*Extracted data*.
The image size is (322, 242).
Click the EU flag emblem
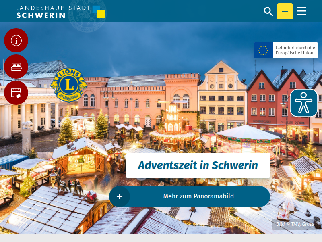[263, 50]
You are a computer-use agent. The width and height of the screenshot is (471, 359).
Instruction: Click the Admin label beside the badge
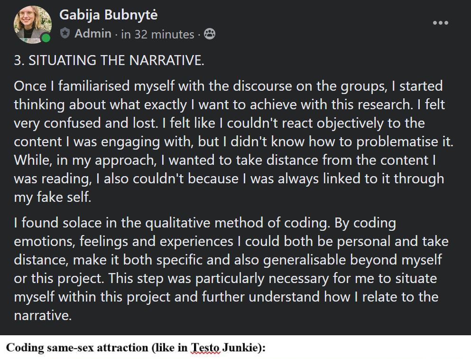pyautogui.click(x=93, y=33)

*Problem requirements*. Whenever a picture appears in the listing, leave it out; copy everything else exactly.

*Output of the task*.
The image size is (322, 242).
Click the EU flag emblem
[263, 50]
You are a computer-use agent. The width and height of the screenshot is (471, 359).
Instruction: Click the Admin label beside the badge
pyautogui.click(x=93, y=33)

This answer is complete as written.